• _EXTRAIT CHOISI_
Les commerces chinois de Belleville à Paris se disent frappés de plein fouet par les phobies de leur clientèle occidentale, liées à l’hypothèse d’une contamination au Coronavirus, pourtant impossible par la seule nourriture.

Mais plus surprenant, ils disent devoir faire d’abord face à la psychose de leur propre communauté.

« Les Chinois se mettent en quarantaine, ils ne sortent plus, ils s’enferment chez eux, ils subissent les informations venues de Chine, les histoires d’amis et de familles confinés et ils s’imposent ça à eux-mêmes, sans raison », explique le restaurateur Alexandre Xu.

Son établissement est connu pour être le temple du « baozi », ces brioches moelleuses fourrées à la viande et aux légumes, une spécialité de Wenzhou.

Cette ville portuaire, proche de Shanghaï, est devenue depuis dimanche le deuxième foyer principal de l’épidémie de Coronavirus en Chine.

– 30% de chiffre d’affaires en moins –

« J’ai une perte d’au moins 30% du chiffre d’affaires, midi et soir. Il y a pas que chez moi, tout le quartier de Belleville est touché », déplore le restaurateur qui a le temps d’aller à la piscine entre deux services, quand d’habitude le défilé de clients pour les brioches à emporter est incessant.

A la pâtisserie familiale de Chenwei Liu, les cartons de pâte de haricots, de sablés à la ciboule et de nougat au sésame s’empilent. Avec l’annulation des festivités du Nouvel an, pourtant voulue par la communauté elle-même qui n’avait pas « le cœur à la fête », la baisse des commandes est nette.

« Il y a des personnes âgées qui ne savent pas lire, qui ne regardent pas les infos et qui n’entendent que les rumeurs », s’énerve Chenwei Liu, livreur. La semaine dernière, la rumeur a frappé une famille du quartier qui revenait tout juste de Chine et que les habitants ont pensé, à tort, contaminée au coronavirus.

En France, il n’y a pas pourtant aucun signe d’épidémie du nouveau coronavirus. Pas de chaîne de transmission: le virus « ne circule pas » et les six cas confirmés sur le territoire français « sont stables », a tenu à rassurer lundi le directeur général de la Santé Jérôme Salomon.

A la pharmacie de Pascale Bui, les masques de protection, portés en nombre dans le quartier de Belleville, sont épuisés depuis le 25 janvier. Ce qui ne l’empêche pas de recevoir jusqu’à une quarantaine de demandes par jour, « la plupart de la communauté asiatique, pour envoyer au pays ».

Un homme s’est ainsi présenté à son comptoir, au nom d’une organisation caritative chinoise. Il cherchait à collecter 500.000 masques. « Oui oui, un demi-million! mais moi je lui ai répondu, +Monsieur c’est un paquet maximum par patient+ », s’amuse la pharmacienne d’origine vietnamienne.

– « Un peu triste » –

La factrice du quartier, devenue experte à la longue en noms de famille chinois, pousse son chariot de colis et distribue lettres et sourires aux commerçants.

« C’est vrai qu’on a beaucoup de paquets qui arrivent de Chine. J’ai un collègue qui n’a pas voulu les distribuer, moi je fais confiance », confie à l’AFP Corinne Pière, qui distribue le courrier à la communauté chinoise de Belleville depuis 30 ans.

Face à cette ambiance délétère, Weiming Shi, adjoint au maire du XXe arrondissement en charge du Commerce, rêve d’un sursaut. « La fréquentation a baissé à Belleville, les magasins sont pratiquement vides et c’est un peu triste, alors qu’il n’y a pas de risque de contagion », martèle l’élu.

Cet élu immigré, récemment pris de passion pour la politique, dit rêver pour la France d’une initiative similaire à celle lancée au Canada où les autorité ont appelé à « fêter le Nouvel an Chinois, à sortir chez les commerçants, à montrer sa solidarité ».

[Enregistrements conservés]
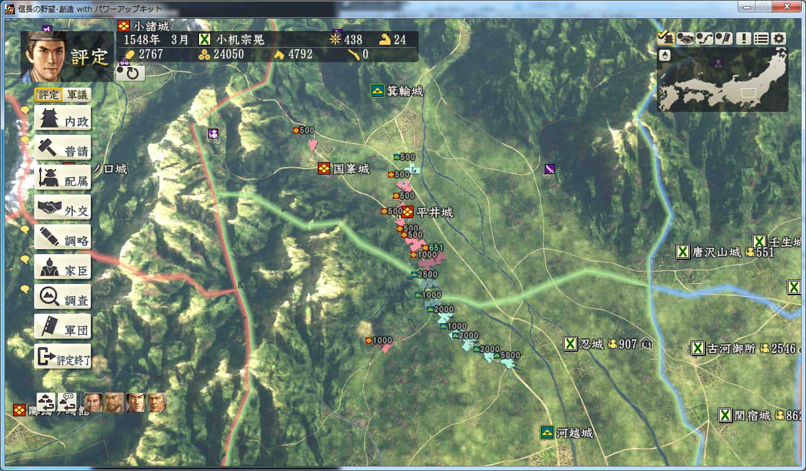Select the 評定 council tab
This screenshot has height=471, width=806.
49,95
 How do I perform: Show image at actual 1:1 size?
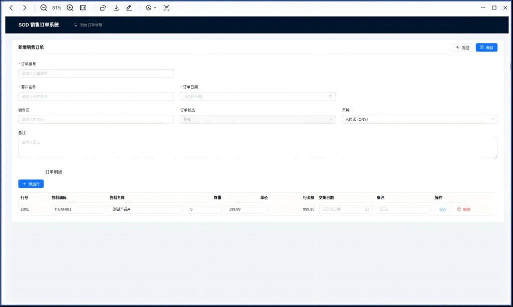[83, 8]
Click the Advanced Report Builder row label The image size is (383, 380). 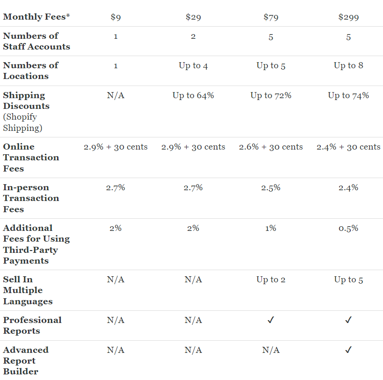[x=26, y=360]
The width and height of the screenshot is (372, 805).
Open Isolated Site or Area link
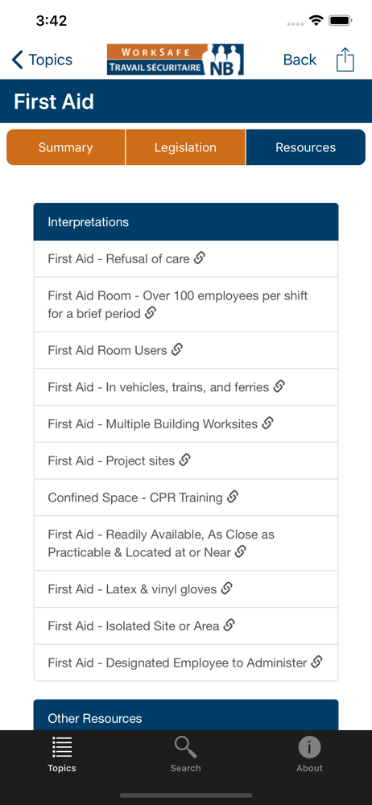coord(186,625)
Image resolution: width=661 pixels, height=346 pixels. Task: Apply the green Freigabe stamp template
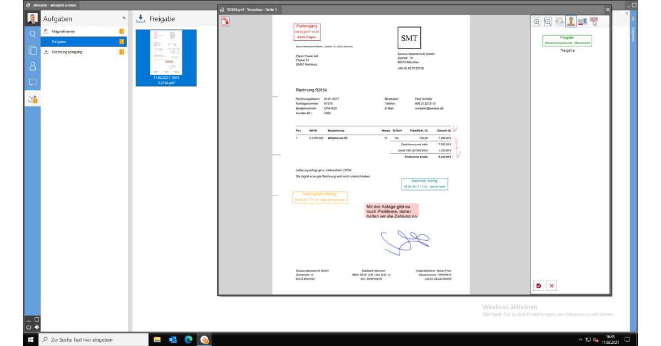pyautogui.click(x=567, y=40)
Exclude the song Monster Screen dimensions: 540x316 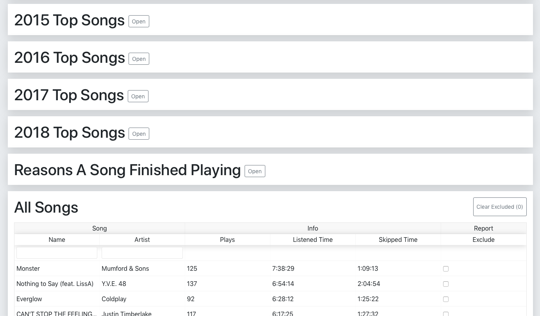click(x=446, y=269)
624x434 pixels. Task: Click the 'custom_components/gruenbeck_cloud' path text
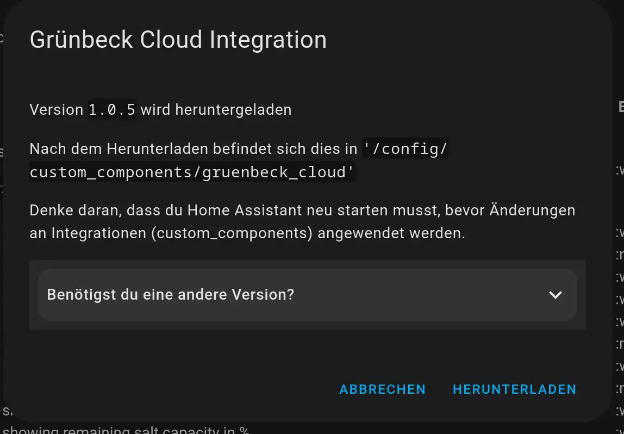tap(192, 172)
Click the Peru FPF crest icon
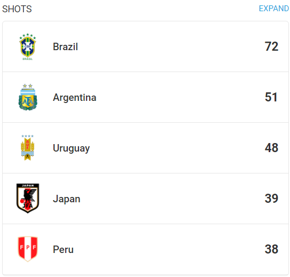 [28, 249]
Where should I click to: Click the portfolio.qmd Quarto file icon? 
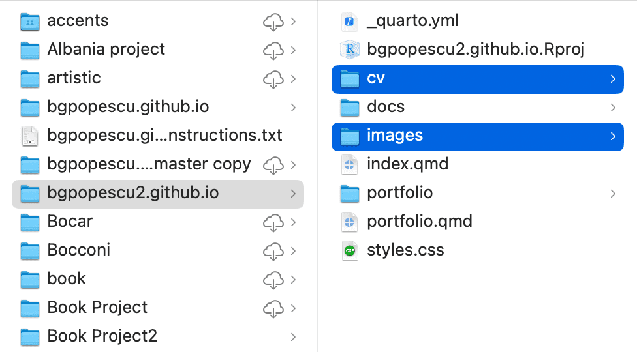click(350, 222)
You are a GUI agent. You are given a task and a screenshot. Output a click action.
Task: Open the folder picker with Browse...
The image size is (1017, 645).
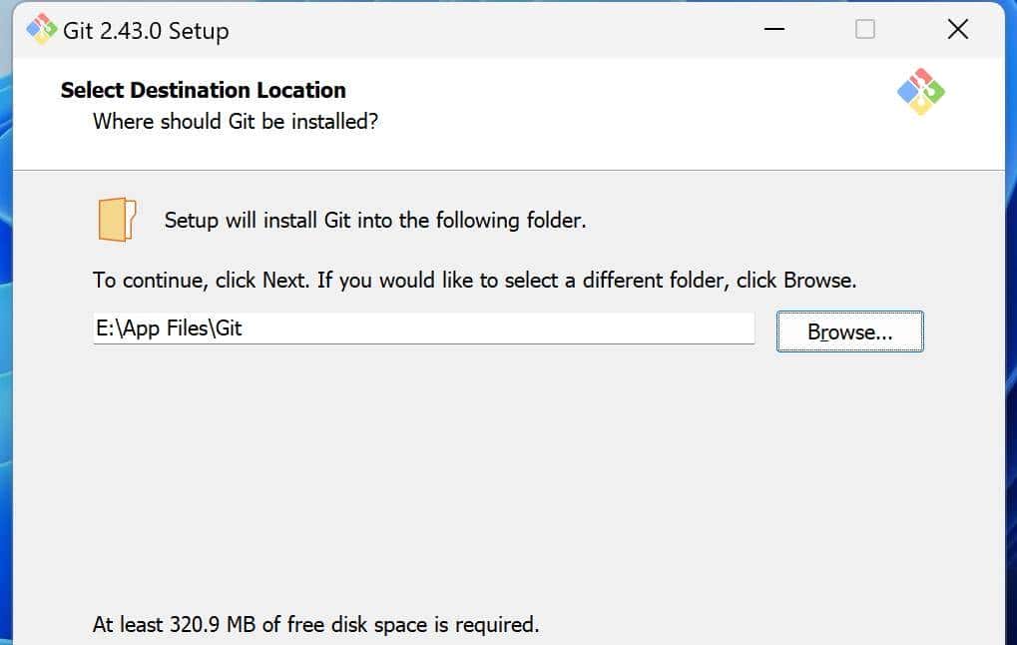pos(848,330)
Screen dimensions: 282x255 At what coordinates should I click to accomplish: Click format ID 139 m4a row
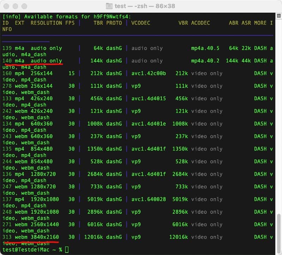[7, 48]
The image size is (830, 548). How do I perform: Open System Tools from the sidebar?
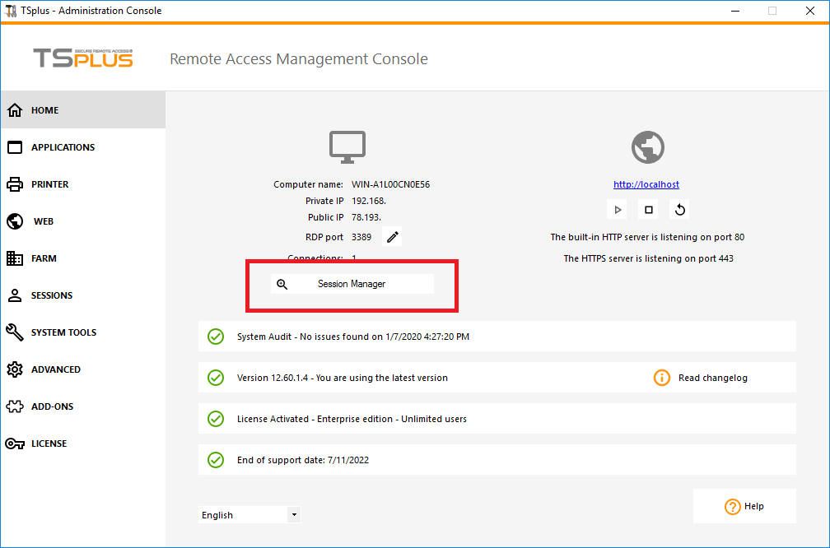pos(63,332)
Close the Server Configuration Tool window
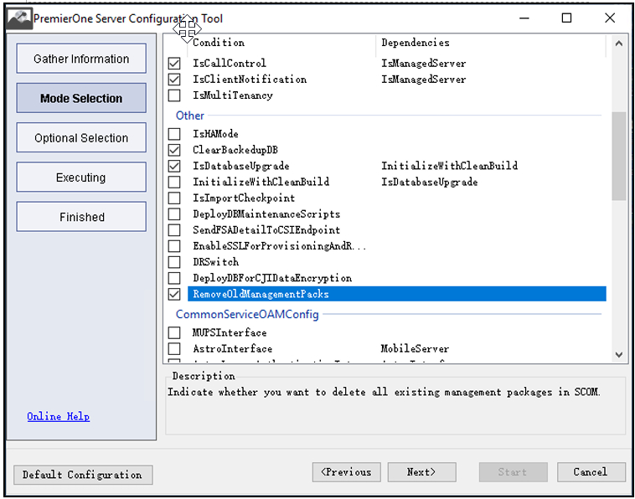This screenshot has width=635, height=499. [609, 18]
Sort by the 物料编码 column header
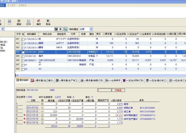This screenshot has height=133, width=186. pos(31,34)
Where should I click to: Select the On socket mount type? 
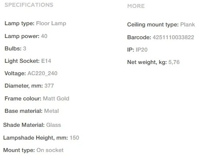pyautogui.click(x=50, y=150)
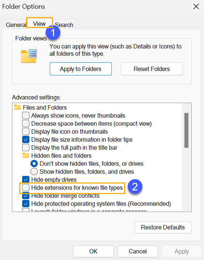Viewport: 204px width, 260px height.
Task: Enable Display the full path in title bar
Action: click(x=26, y=147)
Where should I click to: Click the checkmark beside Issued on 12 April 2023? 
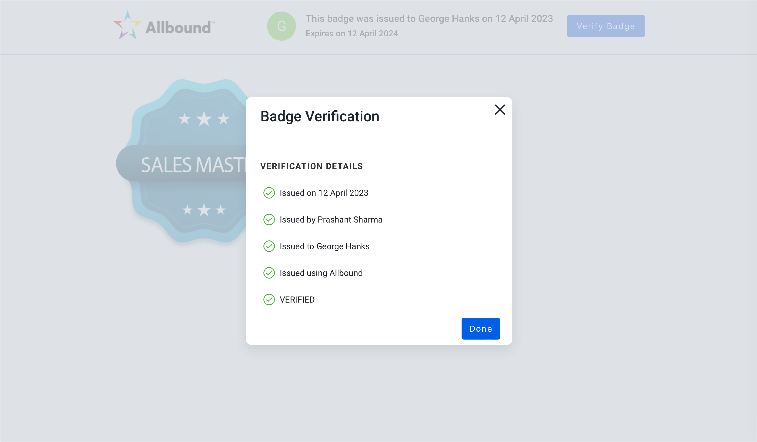(x=269, y=193)
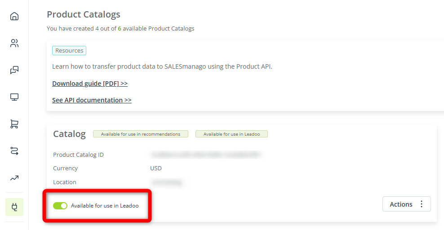
Task: Toggle the Available for use in Leadoo switch
Action: click(x=60, y=206)
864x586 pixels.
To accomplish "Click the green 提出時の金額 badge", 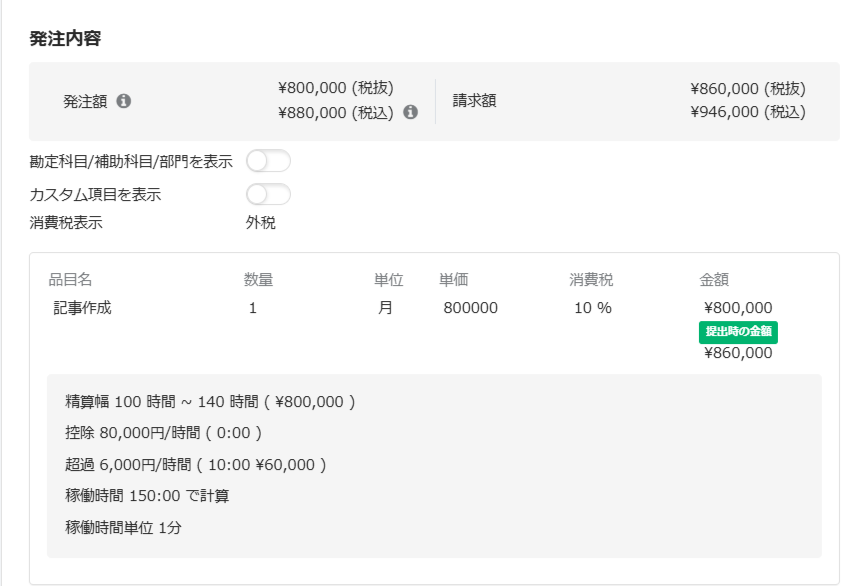I will 739,331.
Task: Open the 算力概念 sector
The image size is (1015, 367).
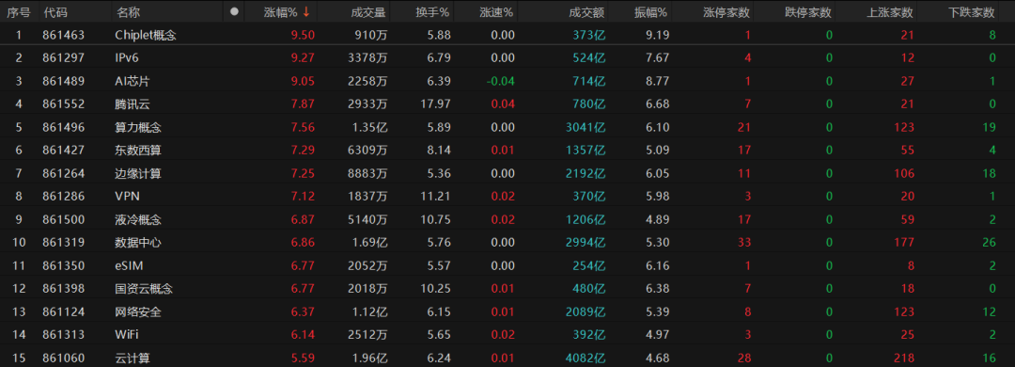Action: point(508,127)
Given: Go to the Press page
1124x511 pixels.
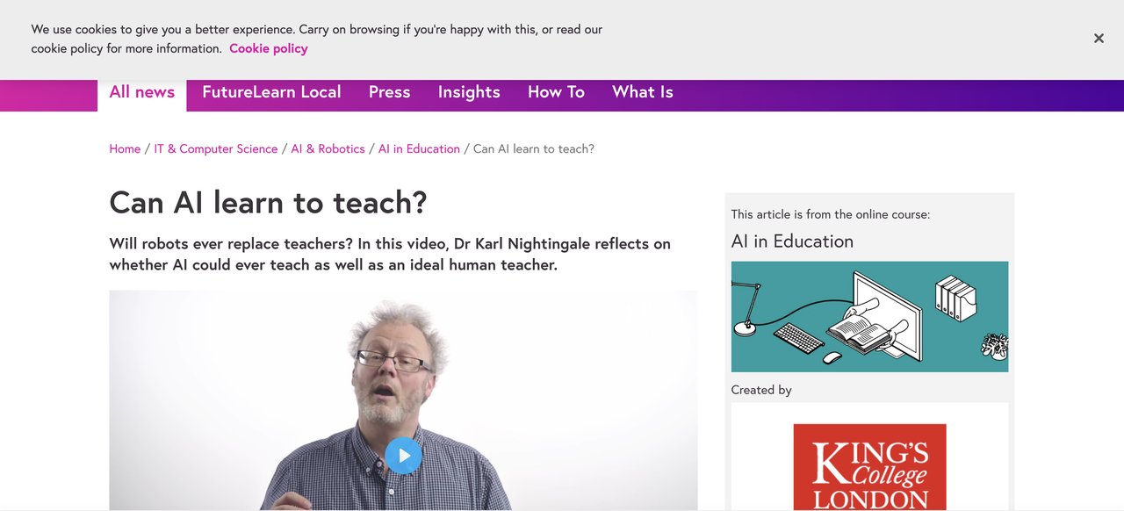Looking at the screenshot, I should (x=389, y=91).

• _QUESTIONS À TRAITER_
a – Relevez toutes les personnes que l'extrait désigne par leur prénom et leur nom.
b – Recopiez dans l'extrait le passage qui va de « Mais plus surprenant, ils » jusqu'à « spécialité de Wenzhou. ».
Les enregistrements forment un matériau distinct de l'extrait.

• _RÉPONSES_
a – Alexandre Xu, Chenwei Liu, Jérôme Salomon, Pascale Bui, Corinne Pière, Weiming Shi

b –
Mais plus surprenant, ils disent devoir faire d’abord face à la psychose de leur propre communauté.

« Les Chinois se mettent en quarantaine, ils ne sortent plus, ils s’enferment chez eux, ils subissent les informations venues de Chine, les histoires d’amis et de familles confinés et ils s’imposent ça à eux-mêmes, sans raison », explique le restaurateur Alexandre Xu.

Son établissement est connu pour être le temple du « baozi », ces brioches moelleuses fourrées à la viande et aux légumes, une spécialité de Wenzhou.